Grapes are harvested by classes, the most delicate ones, such as mencía or albariño, go first, since they are ready sooner and last for a shorter time. It is very important to taste the grapes to be sure they have the right amount of sugar. Other elements of the bundle (over-dried grapes, stems) are cleaned to avoid giving the wine a more acid flavour. Then all the grapes are put in a barrel and smashed with an oak stick that has been washed before with augardente (grappa).

This breaking, the pisado, starts the process of fermentation, that we call fervido. Bacteria will transform sugar to alcohol, in a process we tend to start around the full moon, since the strength of the moon influences the fermentation, and this should not go beyond the last quarter of the moon. It is not as easy as it sounds, since you also have to account for the weather. Sunny days will help the grapes to get some extra sugar, while rain forces to stop the process, since you cannot put wet grapes in the barrels. That would ruin the wine.

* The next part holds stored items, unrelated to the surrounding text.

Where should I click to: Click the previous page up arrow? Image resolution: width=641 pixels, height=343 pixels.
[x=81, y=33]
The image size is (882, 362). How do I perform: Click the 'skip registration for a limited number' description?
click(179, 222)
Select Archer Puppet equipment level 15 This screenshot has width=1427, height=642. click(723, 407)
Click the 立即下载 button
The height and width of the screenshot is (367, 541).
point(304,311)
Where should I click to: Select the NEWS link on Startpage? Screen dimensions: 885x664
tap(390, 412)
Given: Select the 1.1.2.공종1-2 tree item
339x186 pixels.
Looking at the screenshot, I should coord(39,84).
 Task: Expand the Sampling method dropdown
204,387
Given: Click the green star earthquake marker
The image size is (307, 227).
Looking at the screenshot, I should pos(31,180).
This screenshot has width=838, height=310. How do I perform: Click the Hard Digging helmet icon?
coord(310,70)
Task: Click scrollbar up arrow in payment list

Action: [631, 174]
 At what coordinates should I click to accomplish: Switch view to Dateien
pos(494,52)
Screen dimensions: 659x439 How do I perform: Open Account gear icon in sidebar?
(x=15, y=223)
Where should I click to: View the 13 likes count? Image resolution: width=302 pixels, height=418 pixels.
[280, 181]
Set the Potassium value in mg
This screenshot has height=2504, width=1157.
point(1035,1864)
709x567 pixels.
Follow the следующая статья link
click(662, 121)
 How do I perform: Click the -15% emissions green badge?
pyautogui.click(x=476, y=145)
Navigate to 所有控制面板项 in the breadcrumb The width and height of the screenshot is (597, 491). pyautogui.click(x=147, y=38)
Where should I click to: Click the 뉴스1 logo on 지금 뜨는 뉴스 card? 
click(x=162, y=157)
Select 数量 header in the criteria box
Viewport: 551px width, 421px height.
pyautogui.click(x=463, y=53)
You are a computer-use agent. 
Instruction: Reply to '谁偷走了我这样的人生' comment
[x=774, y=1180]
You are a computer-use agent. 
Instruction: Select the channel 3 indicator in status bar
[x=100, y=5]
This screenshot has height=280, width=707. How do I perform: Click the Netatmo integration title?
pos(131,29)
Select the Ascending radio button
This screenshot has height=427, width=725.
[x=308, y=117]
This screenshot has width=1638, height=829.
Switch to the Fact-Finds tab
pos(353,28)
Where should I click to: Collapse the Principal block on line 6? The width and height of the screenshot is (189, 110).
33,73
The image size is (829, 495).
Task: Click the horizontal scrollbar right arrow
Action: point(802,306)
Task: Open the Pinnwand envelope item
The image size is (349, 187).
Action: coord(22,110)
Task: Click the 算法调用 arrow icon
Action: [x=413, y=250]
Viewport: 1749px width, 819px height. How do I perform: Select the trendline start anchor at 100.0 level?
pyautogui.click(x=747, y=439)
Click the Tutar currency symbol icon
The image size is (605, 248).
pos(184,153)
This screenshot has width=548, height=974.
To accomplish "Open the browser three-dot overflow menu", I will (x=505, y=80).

malvas-vendima-2016-pisado-blanco
Pisado of the white wine

When the harvest has finished and the grapes have fermented for two or three days it is time to echar the wine, to move it from the barrels with the leftovers of the harvest to a clean one where only liquid is poured. The first step on this is fondar, to put the covers of the new barrels. Then a reed is inserted on the cork of the barrel with the wine and this is poured into buckets that then is transferred to the barrels with the help of funnels and a strainer. Not many people uses a strainer; instead of that they trasegan, move the wine from one barrel to another after a couple of months in order to avoid having too much poso on the bottled one. The problem with this is that the wine is exposed to oxygen, which is not good. We avoid this step by using the strainer. Then the bagazo, the leftovers of the harvest, are pressed to obtain the remaining liquid.

malvas-vendima-2016-echado-branco-3
Echado of the wine
malvas-vendima-2016-echado-branco-2
White wine after fermenting in the barrel for a week

And that is pretty much all. The wine is now in the clean barrels still fermenting, so it is important to be sure that the upper part is not covered, so the gases of the fermentation can leave. The barrels are close around the day of San Martiño, Saint Martin (11th of November), when the barrels are sealed to avoid the wine becoming vinegar. The wine is not bottled until the third quarter of the moon of February, but that will be another post. As I wrote before, this is not the right way of making wine, is the one we use and works for us. But it is also true that it is the end result of a long tradition, and it is a pity to witness how this knowledge is lost. More important, this wine has no chemicals whatsoever, so if you are studying wine-making in the archaeological record you should seek more for these models than the more modern ones that add many additives to the wine. Hope you like this post, leave your questions in the comments if you are curious about any point.